自分を見るガラス玉みたいなその瞳を、イヴェルノは何処かで知っている気がする。……確かに知っているが、結局何かは分からぬまま、また夫らしい言葉を掛けるしかなかった。
「分かった。無理はしないように」
「……ありがとうございます。あと、個人的にお願いしたいことがあるのですが」
仕事以外で妻から頼み事をされるなど初めてである。余程重要なことに違いないと、イヴェルノは少し身構えた。
「体調が回復するまで、護衛のハリーフ・ディラと、親友に戻ることをお許しいただきたいのです。共に過ごしたり、食事をしたり……寝室に入ることも」
「ああ……別に構わない。彼は君の幼なじみなのだろう? 私生活のことで、私に許可を取る必要などない」
何だそんなことかと言わんばかりの素っ気ない返答に、リエタは哀しみを通り越して清々しい気持ちになる。礼も必要ないのだろうが、一応「ありがとうございます」と微笑ってみせた。
業務報告は済んだのだから、もう互いに用はない。「お大事に」と腰を上げ、部屋を出ていこうとする夫に、リエタは淡々と声を掛けた。

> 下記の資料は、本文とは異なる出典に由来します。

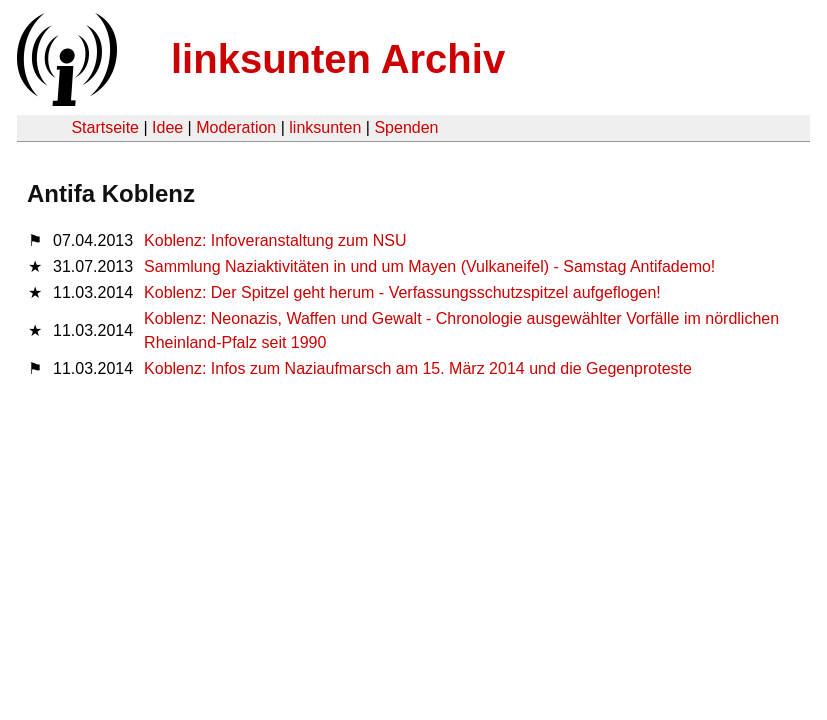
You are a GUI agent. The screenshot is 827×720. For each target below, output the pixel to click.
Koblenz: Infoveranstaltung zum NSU (275, 240)
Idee (167, 127)
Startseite (105, 127)
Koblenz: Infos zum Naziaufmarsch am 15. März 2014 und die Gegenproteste (418, 368)
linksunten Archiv (338, 59)
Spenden (406, 127)
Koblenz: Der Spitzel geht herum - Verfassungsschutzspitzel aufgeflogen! (402, 292)
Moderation (236, 127)
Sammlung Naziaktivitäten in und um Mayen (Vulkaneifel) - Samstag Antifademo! (429, 266)
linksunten (325, 127)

「お食事、ちゃんと召し上がってくださいね。貴方まで倒れられてしまっては、レンティ様が悲しまれますから」
行き過ぎた妻の気遣いに、イヴェルノは青白い顔で、「ありがとう」と微笑ってみせた。
◇◇◇
胃は完治しても、苦痛への恐怖心から食事を思うように摂れないリエタ。体力も体調もなかなか回復せぬ中、唯一ハリーフの手からは、食べ物を受け入れることが出来た。
一時は骨と皮だけになり、医師から覚悟するよう言われていた両親は、少しずつ肉を取り戻していく娘を見る度にハリーフに感謝した。もしも彼が居なかったら、娘はどうなっていただろうと。
リエタの父は、ハリーフの娘への想いを知りながらも政略結婚を勧めたことを、今では激しく後悔していた。あんなに苦しむ娘を見るくらいなら、財産も爵位も要らないと。両親とも、望むのはリエタの健康と幸せ。ただそれだけであった。
それから一年の月日が流れた。
まだ痩せてはいるが、自分で食事を摂り外出も出来るようになったというのに、ハリーフは変わらず献身的にリエタに寄り添っている。
青い空と緑の草木が広がる庭。少し汗ばむ陽気の中、季節外れの朱や茶色の葉で焼いたさつまいもを、ハリーフは丁寧に冷ましながらリエタの口に入れる。
「美味しい!」
「だろう? お前のお蔭で、さつまいもを焼くのは誰よりも上手くなったからな」
「熱っ」と言いながら自分の芋を適当に噛るハリーフに、リエタはふふっと笑いながら水を手渡す。ごくりと気持ち良く上下する喉仏。陽を含んだ爽やかな風が、汗の玉をきらきらと光らせるのを見て、リエタの胸は切なくなる。
体調は戻ったのだから、そろそろ護衛と雇用主に戻らなければいけない。分かっているのに言い出すことが出来ず、明日……明後日と先延ばしにしていた。
(もう少し……もう少しだけ)
限りある温かな一時に、不穏な空気を纏ったメイドがおもむろに忍び寄る。
「奥様……」
────嫌な予感は的中する。
それはイヴェルノの弟キオンが、急逝したという知らせだった。